We’ve filled the drive with idle chit-chat about work and the crazy things my patients get up to when they think no one is watching. We caught Georgie in the bed of another patient again yesterday. While it’s not against the rules, fraternizing between the residents of Saint Stephen’s is discouraged. And I’m getting tired of hosting condom use demonstrations to a crowd of people who could be my grandparents, many of whom—sadly—don’t even know where they are.
Brooks finally slows and turns off onto a side road, which we follow for a few minutes before it ends at the opening of a large open gravel lot with a sign for ‘Southbury Drive-In’ at the entrance.
The realization of where we are and what we’re doing brings a huge smile to my face, a smile I couldn’t fight if I wanted to.
“Oh my God, I’ve never been to a drive-in before!” I say, my face plastered to the window, looking at all the other people and cars, the concession stand, and trying to find a sign showing what movie will be playing.
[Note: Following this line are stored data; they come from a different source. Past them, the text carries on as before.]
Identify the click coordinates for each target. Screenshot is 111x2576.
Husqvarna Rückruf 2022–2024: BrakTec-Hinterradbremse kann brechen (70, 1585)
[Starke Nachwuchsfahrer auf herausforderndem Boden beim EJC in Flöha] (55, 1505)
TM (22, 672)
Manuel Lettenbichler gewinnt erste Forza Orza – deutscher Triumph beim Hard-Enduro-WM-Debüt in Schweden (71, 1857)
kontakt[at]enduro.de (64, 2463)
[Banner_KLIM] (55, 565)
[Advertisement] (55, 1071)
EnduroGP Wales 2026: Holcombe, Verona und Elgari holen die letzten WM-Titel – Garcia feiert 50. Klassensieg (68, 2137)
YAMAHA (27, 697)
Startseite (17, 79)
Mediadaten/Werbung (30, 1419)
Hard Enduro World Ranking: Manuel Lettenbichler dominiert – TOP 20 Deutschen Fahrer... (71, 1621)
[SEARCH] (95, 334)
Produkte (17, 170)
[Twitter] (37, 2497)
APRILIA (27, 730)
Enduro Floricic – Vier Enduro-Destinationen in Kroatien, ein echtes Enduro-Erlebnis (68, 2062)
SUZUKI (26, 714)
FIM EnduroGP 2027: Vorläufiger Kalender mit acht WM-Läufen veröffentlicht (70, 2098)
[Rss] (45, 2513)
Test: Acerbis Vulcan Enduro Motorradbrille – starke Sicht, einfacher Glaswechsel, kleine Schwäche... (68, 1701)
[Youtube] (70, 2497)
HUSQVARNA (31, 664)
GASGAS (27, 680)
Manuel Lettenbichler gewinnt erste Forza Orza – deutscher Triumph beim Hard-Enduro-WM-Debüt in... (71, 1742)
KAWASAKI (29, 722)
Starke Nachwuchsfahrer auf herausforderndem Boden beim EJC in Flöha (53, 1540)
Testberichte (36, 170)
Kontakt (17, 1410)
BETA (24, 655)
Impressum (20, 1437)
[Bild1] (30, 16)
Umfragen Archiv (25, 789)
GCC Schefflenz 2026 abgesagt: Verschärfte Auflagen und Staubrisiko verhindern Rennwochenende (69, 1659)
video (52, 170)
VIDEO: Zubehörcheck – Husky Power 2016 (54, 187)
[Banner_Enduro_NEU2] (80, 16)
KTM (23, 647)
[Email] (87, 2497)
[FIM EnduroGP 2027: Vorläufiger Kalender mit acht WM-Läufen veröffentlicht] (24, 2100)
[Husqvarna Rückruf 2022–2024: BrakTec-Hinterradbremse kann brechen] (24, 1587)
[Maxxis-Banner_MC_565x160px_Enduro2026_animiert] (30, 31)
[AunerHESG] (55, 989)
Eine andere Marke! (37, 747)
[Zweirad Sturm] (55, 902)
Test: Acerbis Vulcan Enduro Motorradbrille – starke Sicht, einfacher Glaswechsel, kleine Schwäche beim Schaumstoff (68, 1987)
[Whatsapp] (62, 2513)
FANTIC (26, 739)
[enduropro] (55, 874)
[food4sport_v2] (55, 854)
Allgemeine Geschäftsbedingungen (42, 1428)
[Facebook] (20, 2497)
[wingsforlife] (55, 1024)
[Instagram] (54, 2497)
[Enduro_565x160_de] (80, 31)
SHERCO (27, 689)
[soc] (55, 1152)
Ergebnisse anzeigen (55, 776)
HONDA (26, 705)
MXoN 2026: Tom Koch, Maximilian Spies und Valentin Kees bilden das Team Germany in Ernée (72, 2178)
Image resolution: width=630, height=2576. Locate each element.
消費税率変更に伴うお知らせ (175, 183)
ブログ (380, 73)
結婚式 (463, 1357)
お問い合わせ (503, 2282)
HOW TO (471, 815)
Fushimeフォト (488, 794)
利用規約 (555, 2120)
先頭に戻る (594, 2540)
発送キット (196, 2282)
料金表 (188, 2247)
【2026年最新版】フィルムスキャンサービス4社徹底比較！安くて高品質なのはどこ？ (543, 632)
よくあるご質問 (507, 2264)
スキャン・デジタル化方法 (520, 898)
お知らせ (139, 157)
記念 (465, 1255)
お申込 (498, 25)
I’m familiar with the local drive-in, but it only opened about a year ago, and I haven’t had a chance to go yet.
Brooks drives up to one of the high-school-aged kids directing traffic and rolls down the window.
“Reed, what’s up?” he says.
“Hey, Brooks. We got your spot set up. Just go left here and around, you’ll see it.”
“Thanks, man.” He bumps fists with the kid, and then we’re moving down the lane. As soon as we round the corner, Brooks heads toward a spot set away from other cars marked off by LED tea lights set in the gravel. He backs into the spot so the bed of the truck faces the huge screen at one end of the lot.
Looking out the back window, we have a perfect, unobstructed view of the screen. Our spot has also been isolated by parking cones preventing other cars from parking immediately next to us. It feels like we’re the only ones here, even though I know there are dozens of other cars parked nearby.
“You have an in with the high school crowd?” I ask.
“I had to call in a few favors,” he says with that sexy teasing tone I’ve come to crave.
“You didn’t have to go through all this trouble.”
His face suddenly rearranges into something too serious for the moment. “I probably should have done more. I’m just not good at this.”
I don’t have a response. This is already way more than anyone has ever done for me for a date. I’m used to the tireddinner and a movie, with the meal taking place in a stuffy, too-fancy restaurant where the food is great but the atmosphere suffocating, followed by whatever rom-com is currently out.
I’m saved from answering by another young person at the window.